Tom Reynolds was reflecting on the death of Conservative Party icon Billy Delmont last week when he underscored a key element of New York's unique political system. The former Republican congressman from Clarence recalled that his colleagues from around the nation were eternally mystified by New York's "fusion" voting system that allows Republicans or Democrats to run on a minor-party line without being an official member.
"They would always ask: 'Can you explain how these minor lines work?' " Reynolds said. "They could never quite grasp how a Conservative Party could be a party unto itself and not just a conservative movement."
Indeed, only a handful of states around the country tolerate fusion voting. Just about everywhere else, a candidate must belong to the party to run on its line.
So it is no wonder that Delmont's death at age 81 causes the local political world to take stock of the Conservative Party, as it trudges on without the most influential figure of its 50-year local history. The Conservative Party still has a few things going for it:
* It occupies the crucial third line on the ballot, providing an option for voters averse to marking the Democrat or Republican box.
* It exerts influence beyond its tiny membership of about 12,000 in Erie County, compared to almost 300,000 Democrats and about 160,000 Republicans.
* The Erie County organization retains the strong leadership of Chairman Ralph Lorigo, who has run the party with Delmont for the past 17 years.

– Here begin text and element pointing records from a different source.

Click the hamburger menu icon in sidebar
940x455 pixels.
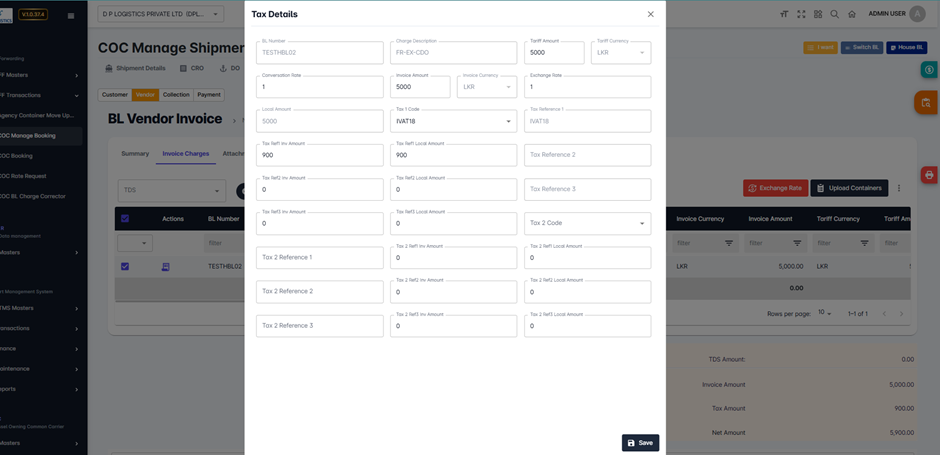point(70,16)
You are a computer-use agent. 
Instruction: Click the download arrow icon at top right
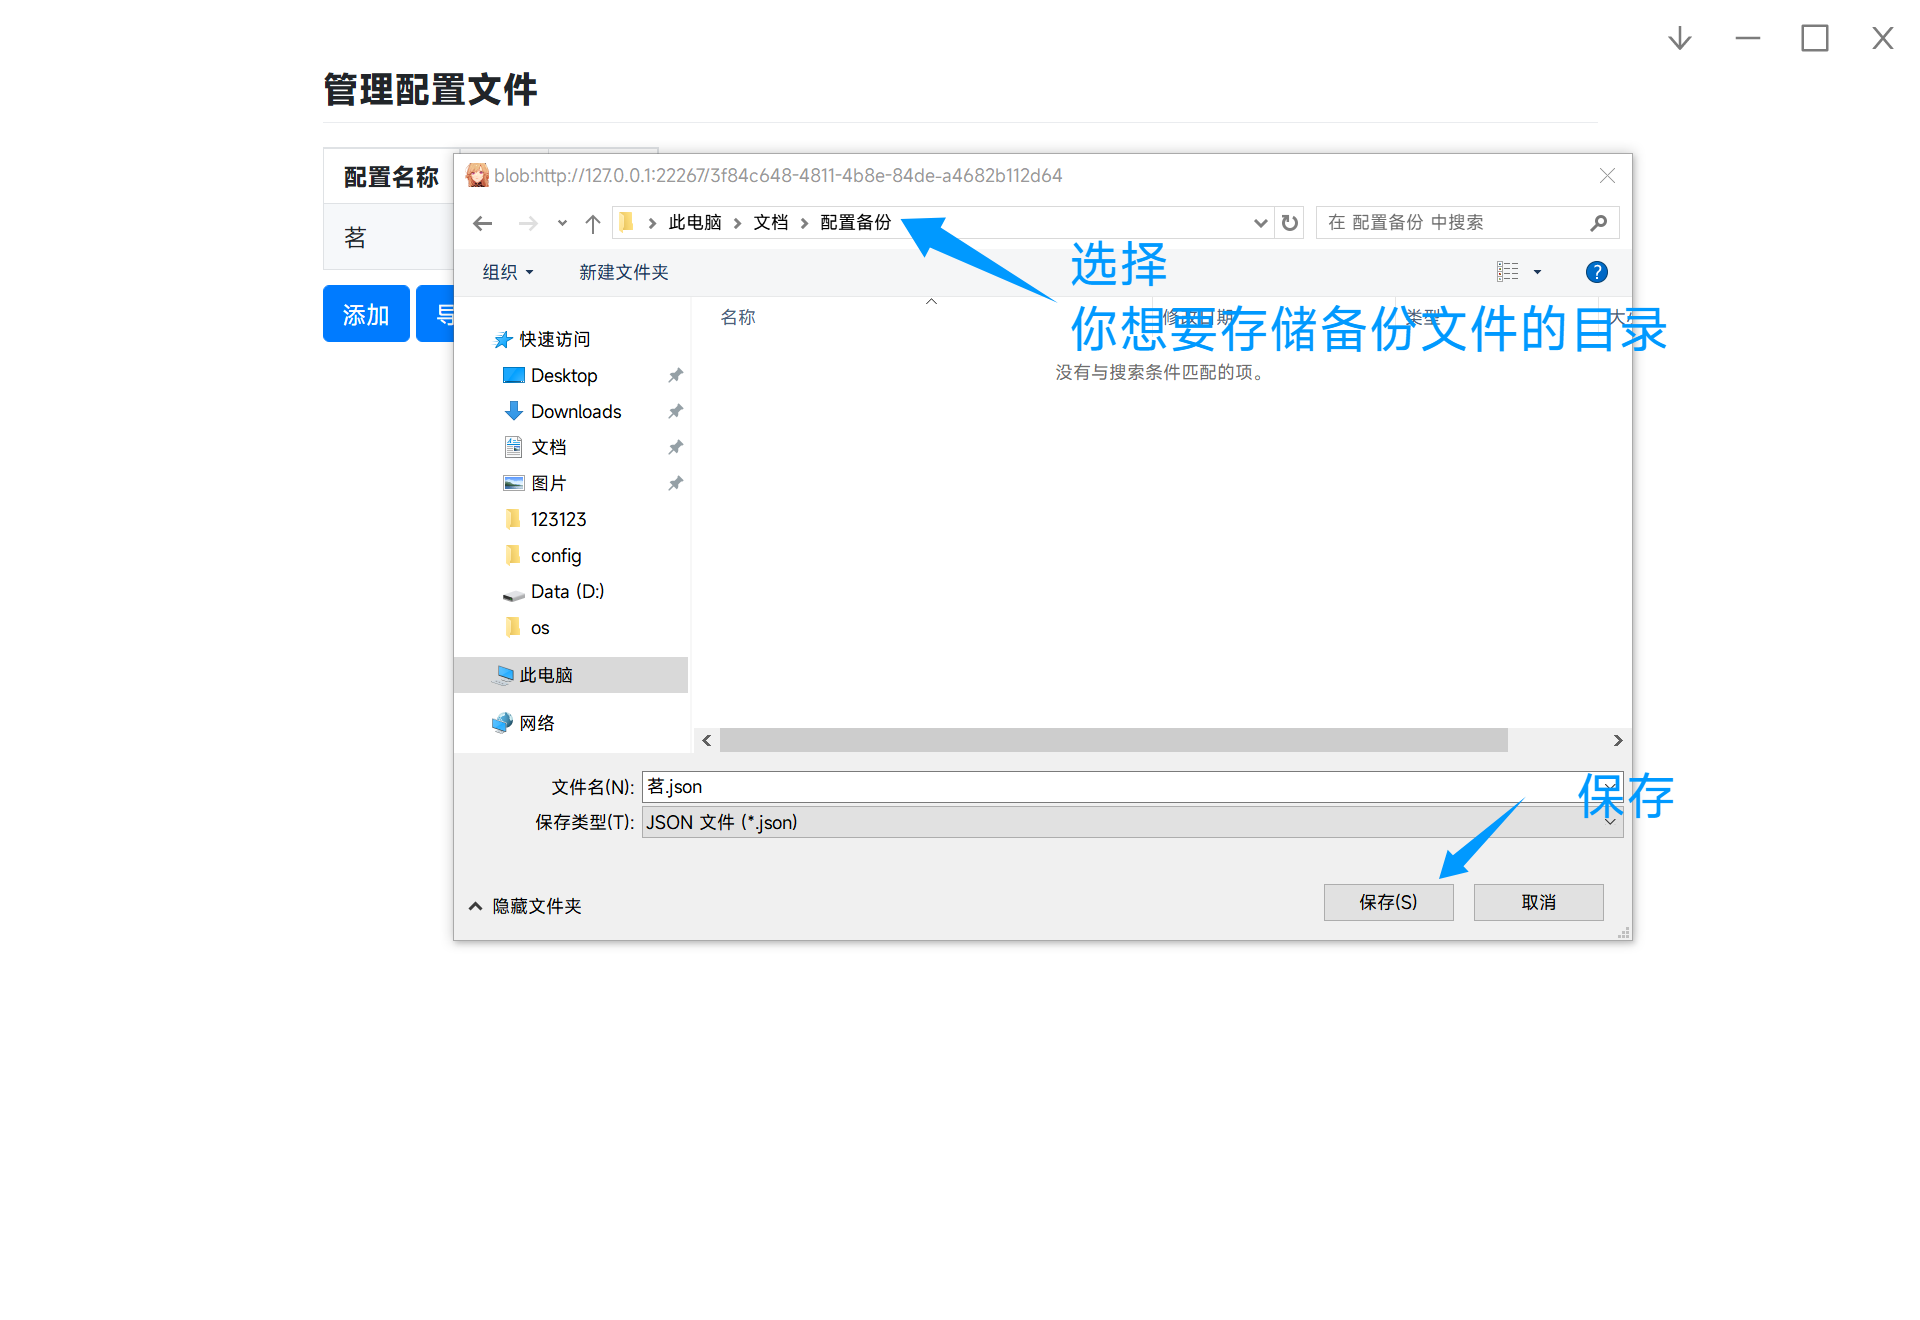(1679, 38)
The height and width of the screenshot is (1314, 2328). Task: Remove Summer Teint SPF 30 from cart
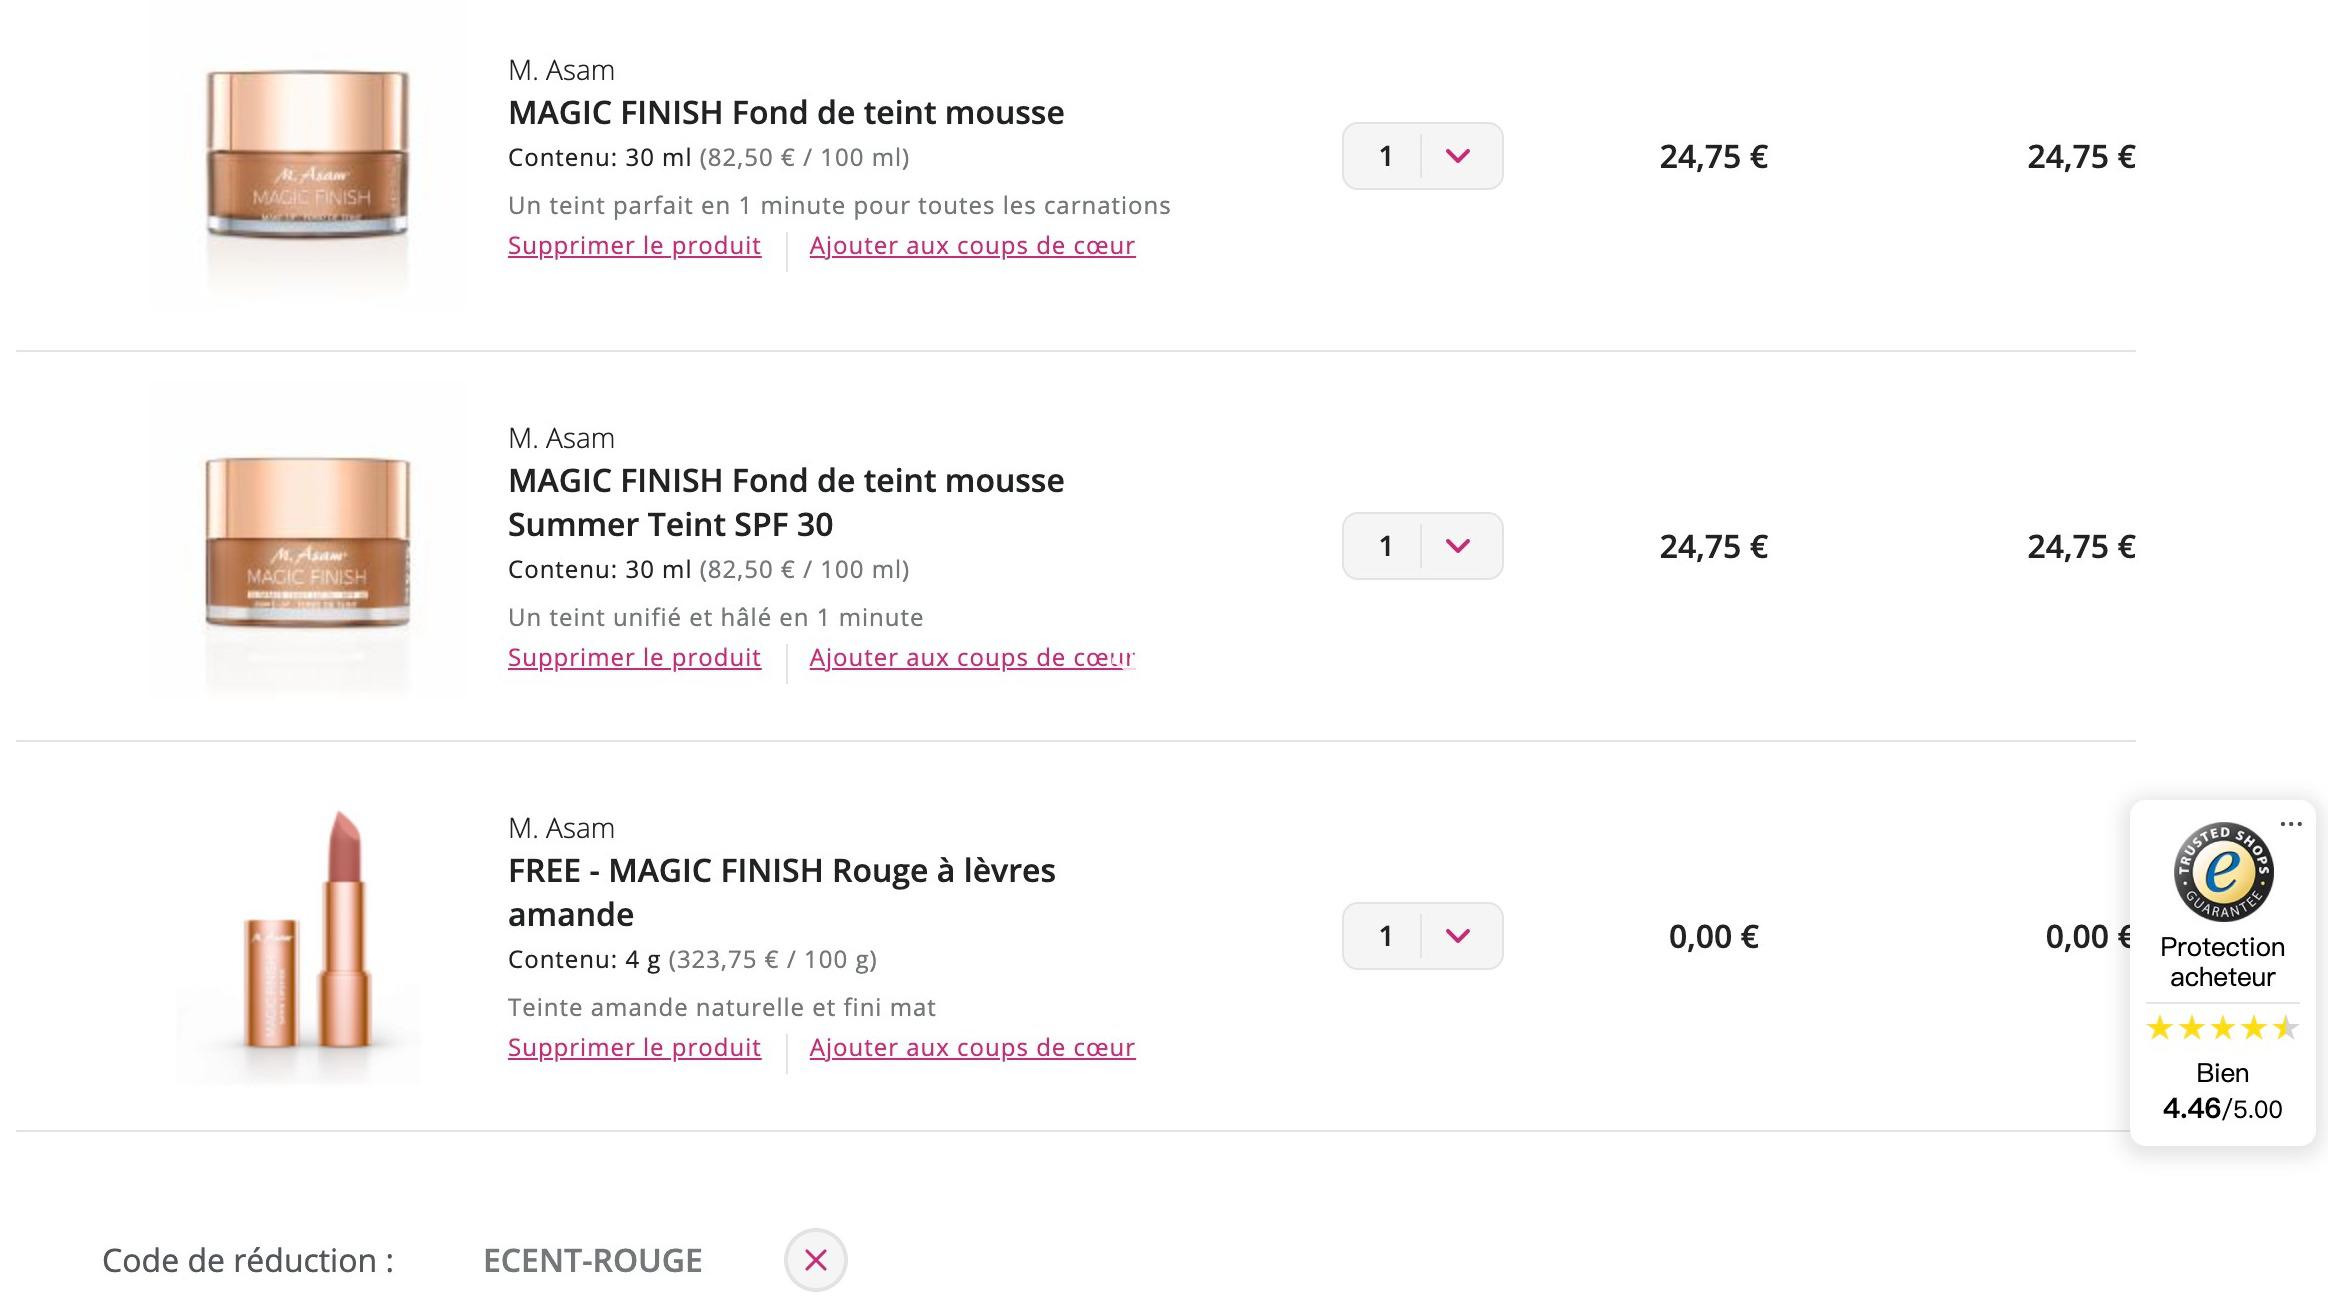point(634,658)

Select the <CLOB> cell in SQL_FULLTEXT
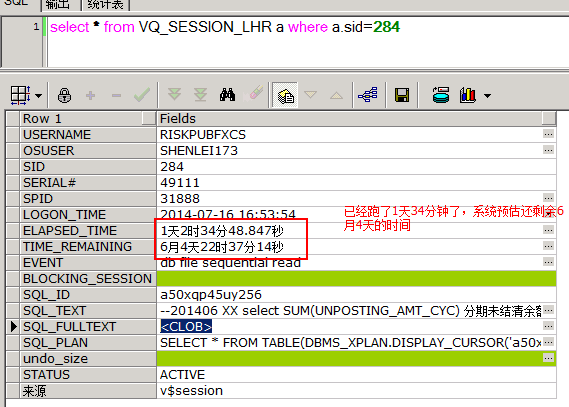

* Conservatives are also in good shape until the next gubernatorial election in 2014, thanks to Republican candidate Carl Paladino in 2010. Most observers believe that if Lorigo hadn't masterfully manipulated election law to insert Paladino onto its line, the party could have folded by failing to attract the required 50,000 votes to remain a statewide party.
Still, the party is under pressure these days from various sources. Republican State Sen. George Maziarz of Newfane remains infuriated over the failure of Lorigo and Delmont to back Republican Mark Grisanti of Buffalo for re-election to the Senate. So does former County Executive Joel Giambra, another major Grisanti backer. They contend that the fragile Republican majority in the Senate could be threatened by the Conservative backing of Democrat Chuck Swanick.
Lorigo's anointing of Swanick demonstrates that the Conservatives are not always an extension of the GOP. But Delmont's absence may now dilute the sympathy he traditionally showed for Democrats like former County Executive Dennis Gorski, Mayor Byron Brown or Rep. Brian Higgins.
"Any time a person with Billy's proficiency in politics is gone from the scene, there will be an impact," one top Democrat said last week. "And it was no secret that Billy was more Democratic and Ralph more Republican."
Some speculate that Ray Gallagher, the former state senator and Niagara Frontier Transportation Authority chairman who switched from the Democrats to the Conservatives a few years ago, may fill some of the vacuum left by his old pal Delmont.
Lorigo, meanwhile, has shown he can take the heat. He periodically scraps with state Chairman Mike Long just for the heck of it, and has launched his own political counterattack against Maziarz.
His backing of Paladino in 2010 gives the party its strongest statewide position in years, and he's not about to relinquish the powers that New York's quirky laws give the Conservatives.
"There is no way to affect us from the outside," he said last week. "And there is no question that we will be much stronger, even from those outsiders who think they can come in and change things. That's never going to happen."